One of the most confusing aspect of modern insurgency for the "experts" * is that nearly every guerrilla group worth observing is advancing on the objective of state failure rather than state replacement.** As in, why would Hezbollah want to rule Lebanon? Who would want that headache?
The reason that state failure, or a hollow state, is preferable to state replacement derives from the same counter-intuitive rationale that Lawrence (of Arabia) based his campaign against the Turks upon: partial failure offers many more benefits that complete failure. In this modern case, a hollow state is preferable because:- It serves as a bulwark against pressure from external Western encroachment. Any action against the non-state group from the outside harms the fragile hollow government (particularly its legitimacy). Bomb the group, harm the state since virtual or defacto ownership of territory means that the group never really owns any infrastructure (it just rents it).
- The existence of the state provides a perpetual enemy against which to fight. Eternal warfare isn't a negative thing for groups founded on the proposition of struggle or competence in warfare. Often, meaning is only found in opposition.
- It eliminates any real requirement to actually provide social services. The state can be held responsible for any failure in this regard. The only true responsibility these groups retain is to their membership. Often the only external benefits (outside the group), these organizations provide are cessation of violence through imposition of codes of conduct/means of adjudication (from the PCC to the Sharia of the ISI).

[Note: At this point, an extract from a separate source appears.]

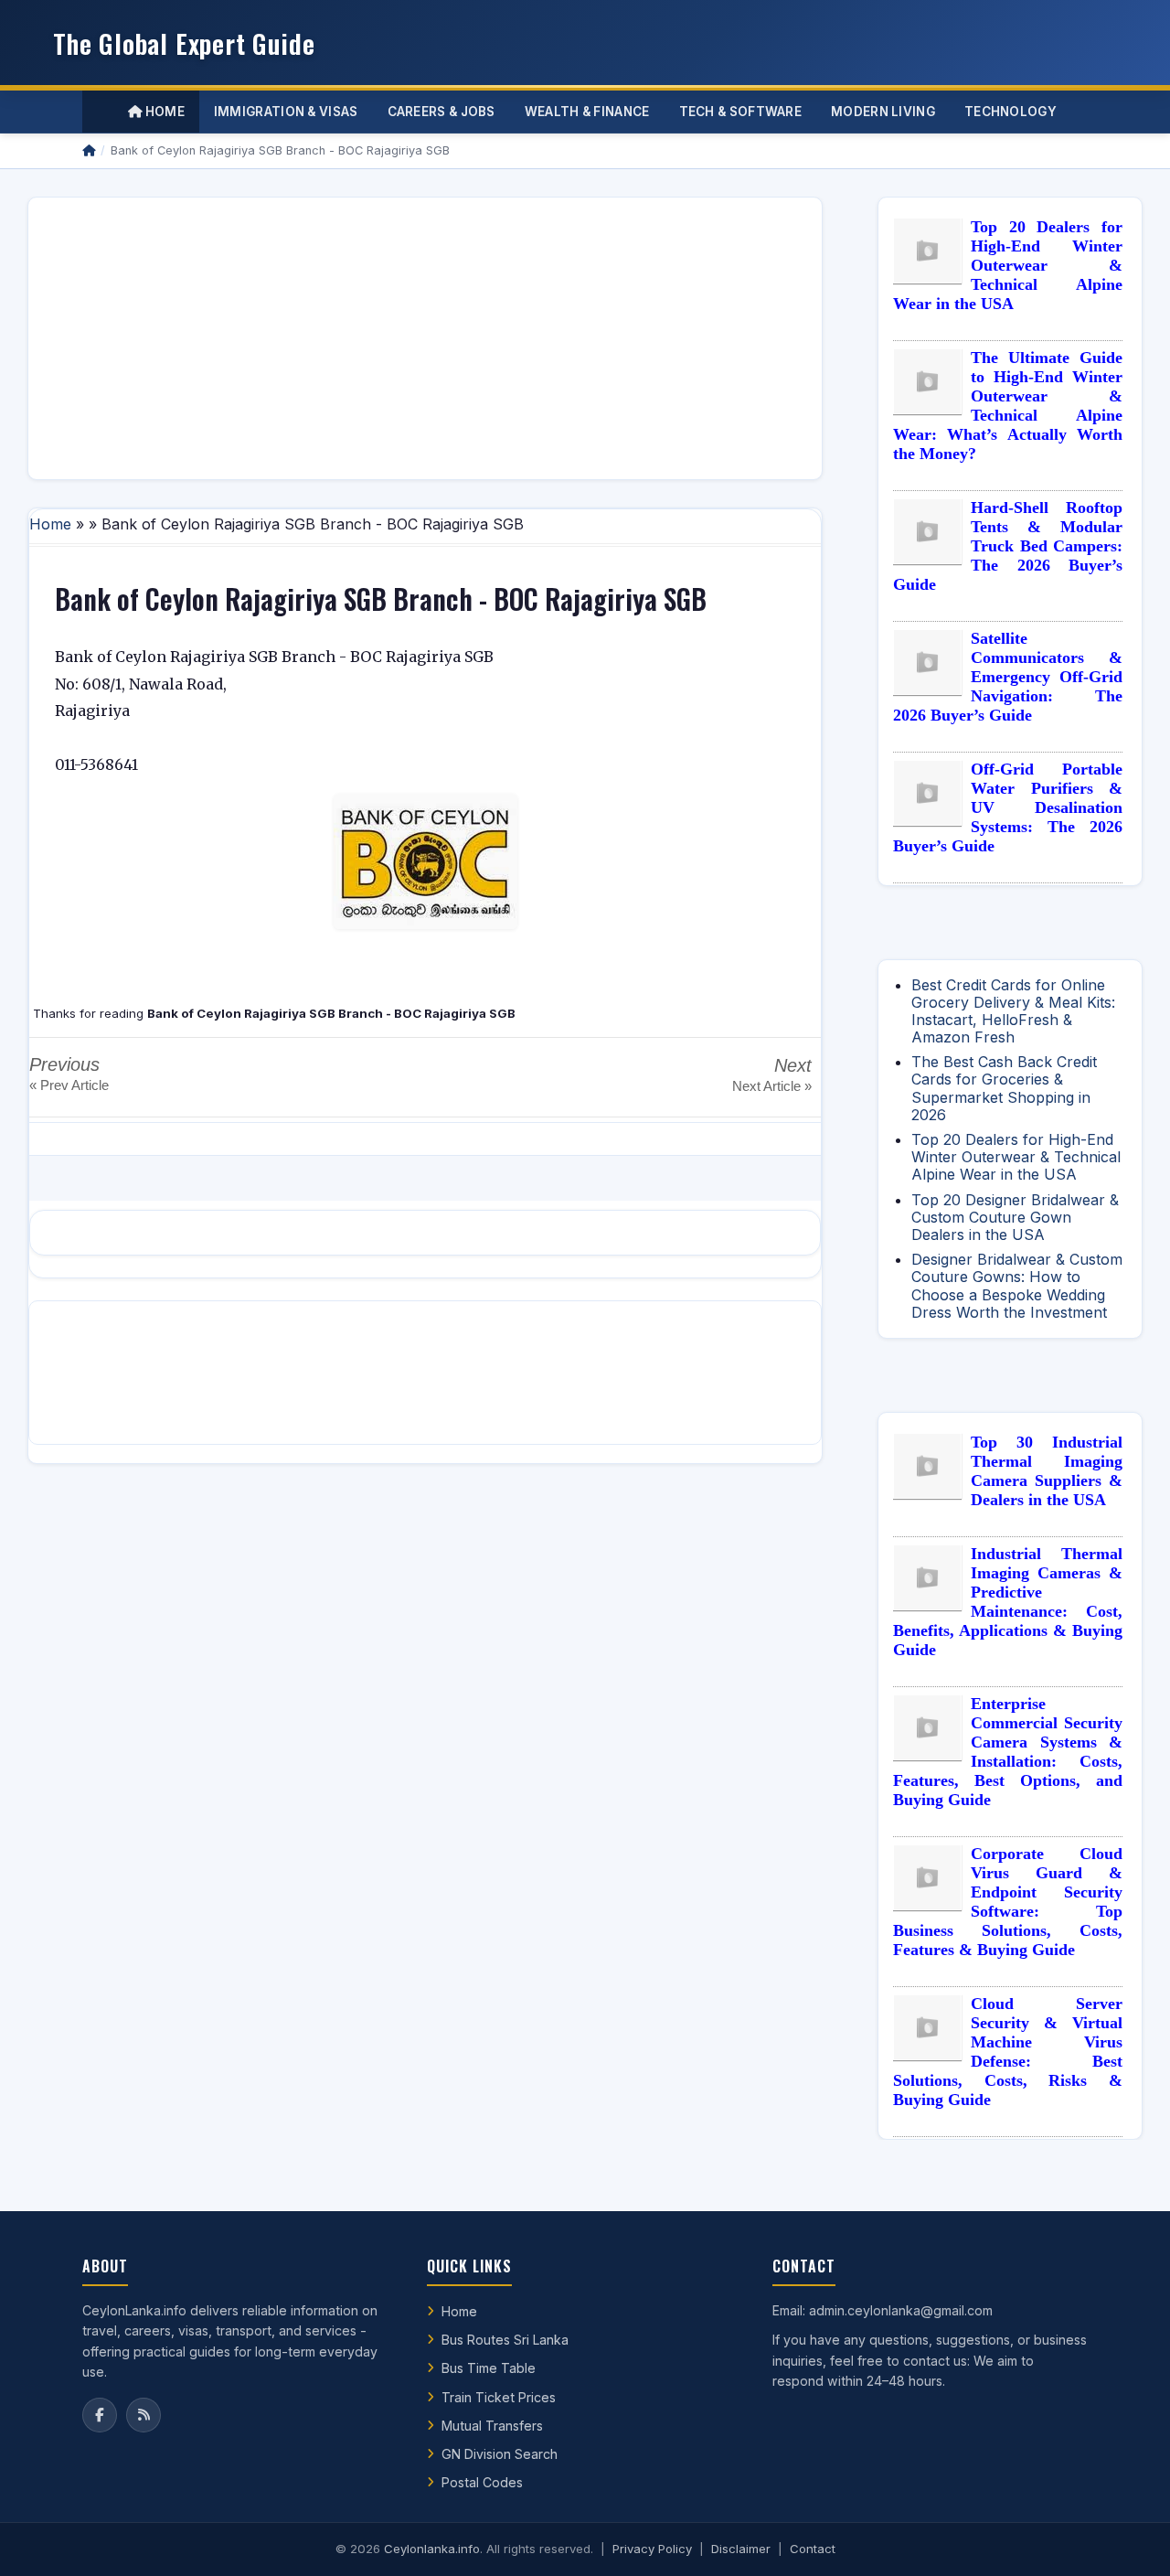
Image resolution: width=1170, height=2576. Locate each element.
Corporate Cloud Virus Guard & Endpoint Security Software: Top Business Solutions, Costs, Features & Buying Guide (1007, 1901)
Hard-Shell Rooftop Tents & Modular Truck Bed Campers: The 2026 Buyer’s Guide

* I agree with John Boyd in the term "expert" is akin to "half-wit" since expertise in a rapidly evolving field of knowledge is only valid on the first day it is attained. After that, you become a dogmatist unless you are constantly engaged in the synthesis necessary for updating your ideas.
** This is also a great example of how an historical narrative can mislead. Experts, schooled in counter-insurgency, look to the narratives of Mao and Ho for guidance. Their method uses hierarchical and ideologically cohesive organizational forms to build a shadow state that moves from guerrilla warfare during to the early stages of the conflict to conventional warfare (which enables them to seize/control territory) in the final phases of the conflict. The empirical trend data of modern conflict suggests otherwise.